• Trecho do documento:
+++++

Quando numa apresentação, em 1985, disse de onde vinha, ouvi o seguinte: Macedo de Cavaleiros uma cidade de praças! Não corrigi, claro está, que Macedo não era, naquela data, cidade, nem esse tipo de detalhe interessava ao contexto. Senti, sim senti, uma agradável boa disposição por chegar de uma terra distante e pequena com algo memorável na leitura de quem sabe ler cidades, percebendo em Macedo um carácter de cidade que, administrativamente, ainda não era.
O que hoje pode ler-se, nitidamente, no tecido urbano de Macedo, sobre a história de amor à cidade pode resumir-se deste modo: até 1960 Macedo foi amada pelos seus habitantes; de 1960 a 1980 foi amada pelos visitantes; de 1980 para cá deixou de ser amada.
O desenvolvimento da cidade com rejeição da sua matriz urbana, relação com a geomorfologia do seu território e horizontes visuais, sem uma matriz alternativa clara e coerente, conduziu ao desligamento dos habitantes da imagem da sua cidade. O Macedense deixou de ver na cidade motivos de singularidade e de identificação com ela por sentir perder-se a continuidade e a consolidação das referências de identidade da sua imagem.
Habitantes e cidade tardam no reacerto do passo. Os habitantes esperam da cidade o que a cidade não lhes dá; a cidade espera dos seus habitantes o que estes não lhes têm dado. A cidade devolve o que os seus habitantes lhe souberem dar. Uma cidade qualificada valoriza tudo o que dela faz parte.
Uma cidade qualificada atrai. Uma cidade só atrai se lhe corresponder uma imagem forte própria e memorável, que apenas pode resultar do seu bom design e da sua matriz urbana singular.
Não há outro caminhar. A cidade precisa, de uma vez por todas, de assumir a vocação centrípeta dos seus espaços matriciais, reforçar a sua clareza e trilhar caminhos de futuro através do aprofundamento dessa matriz e da relação com os horizontes da sua paisagem, retirando disso a qualidade e a força cinestética da sua imagem.
Apostas na sobreposição à matriz identitária de propostas baseadas em desenho neutro de significação, com soluções mais expectáveis em áreas periféricas, não têm resultado e continuarão a falhar, enquanto tais apostas continuarem ostensivamente contrárias à força matricial da cidade, independentemente de se apresentarem mais ou menos novo-ricas, mais ou menos despesistas, com mais ou menos omissões ou excessos supérfluos.
Uma matriz urbana plena de coerência com a generosidade da sua geomorfologia, toda ela vocacionada para a centripetização da sua fantástica rede articulada em continuidade de espaços centrais, tem vindo a perder força e clareza, em resultado da centrifugação provocada pela prevalecente rodoviarização, obstaculização e excessivas segregações funcionais.

+++++

• Problema curto A: Reproduza da listagem, sem nenhuma alteração, as linhas que começam na que contém "The height and" e seguem até a que contém "point(574,721)", incluindo as duas.
O texto e a listagem são materiais independentes entre si.

+++++

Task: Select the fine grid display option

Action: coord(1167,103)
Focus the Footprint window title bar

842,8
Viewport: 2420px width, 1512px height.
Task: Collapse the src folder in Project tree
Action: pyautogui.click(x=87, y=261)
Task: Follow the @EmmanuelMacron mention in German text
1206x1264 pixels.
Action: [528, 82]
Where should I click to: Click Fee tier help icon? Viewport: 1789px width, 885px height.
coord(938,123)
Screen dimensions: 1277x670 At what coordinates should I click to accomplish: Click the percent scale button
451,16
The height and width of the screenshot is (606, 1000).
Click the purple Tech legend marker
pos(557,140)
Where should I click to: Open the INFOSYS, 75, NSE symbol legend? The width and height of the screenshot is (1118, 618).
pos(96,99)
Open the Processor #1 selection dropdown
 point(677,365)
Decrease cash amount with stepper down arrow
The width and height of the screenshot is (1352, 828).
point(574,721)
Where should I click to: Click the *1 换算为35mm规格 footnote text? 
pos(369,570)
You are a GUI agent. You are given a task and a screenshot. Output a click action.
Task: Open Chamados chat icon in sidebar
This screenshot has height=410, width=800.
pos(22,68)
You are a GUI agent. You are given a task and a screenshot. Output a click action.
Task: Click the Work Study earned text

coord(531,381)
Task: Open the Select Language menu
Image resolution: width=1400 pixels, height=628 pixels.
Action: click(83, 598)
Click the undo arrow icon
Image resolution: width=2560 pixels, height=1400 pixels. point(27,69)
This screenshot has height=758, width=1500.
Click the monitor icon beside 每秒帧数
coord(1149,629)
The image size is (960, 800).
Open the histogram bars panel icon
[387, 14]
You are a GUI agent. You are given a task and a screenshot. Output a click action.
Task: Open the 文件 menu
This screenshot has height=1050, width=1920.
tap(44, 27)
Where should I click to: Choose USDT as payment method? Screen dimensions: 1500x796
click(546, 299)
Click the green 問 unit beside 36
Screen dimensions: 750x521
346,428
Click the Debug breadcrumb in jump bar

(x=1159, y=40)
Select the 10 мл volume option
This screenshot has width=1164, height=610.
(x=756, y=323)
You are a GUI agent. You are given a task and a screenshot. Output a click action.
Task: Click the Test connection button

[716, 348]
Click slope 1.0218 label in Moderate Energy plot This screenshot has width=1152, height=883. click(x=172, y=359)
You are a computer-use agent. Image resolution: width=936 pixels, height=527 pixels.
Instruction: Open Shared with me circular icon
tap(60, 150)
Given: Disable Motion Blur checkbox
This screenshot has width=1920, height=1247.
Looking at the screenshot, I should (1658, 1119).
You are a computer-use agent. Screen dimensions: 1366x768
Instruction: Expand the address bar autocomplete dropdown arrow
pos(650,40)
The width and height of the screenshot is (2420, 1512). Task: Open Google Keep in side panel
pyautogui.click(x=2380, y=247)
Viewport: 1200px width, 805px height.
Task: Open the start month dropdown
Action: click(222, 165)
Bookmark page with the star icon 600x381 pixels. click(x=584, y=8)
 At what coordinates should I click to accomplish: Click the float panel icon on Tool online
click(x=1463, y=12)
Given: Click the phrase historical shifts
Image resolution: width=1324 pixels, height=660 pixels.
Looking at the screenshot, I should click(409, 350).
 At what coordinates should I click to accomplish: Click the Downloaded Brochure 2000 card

+++++

• Problema curto B: Liste todos os anos mencionados no texto sobre Macedo de Cavaleiros, na ordem em que aparecem, sem repetir nenhum.

• Resposta esperada A:
The height and width of the screenshot is (606, 1000).
Click the purple Tech legend marker
pos(557,140)
Where should I click to: Open the INFOSYS, 75, NSE symbol legend? The width and height of the screenshot is (1118, 618).
pos(96,99)
Open the Processor #1 selection dropdown
 point(677,365)
Decrease cash amount with stepper down arrow
The width and height of the screenshot is (1352, 828).
point(574,721)

• Resposta esperada B: 1985, 1960, 1980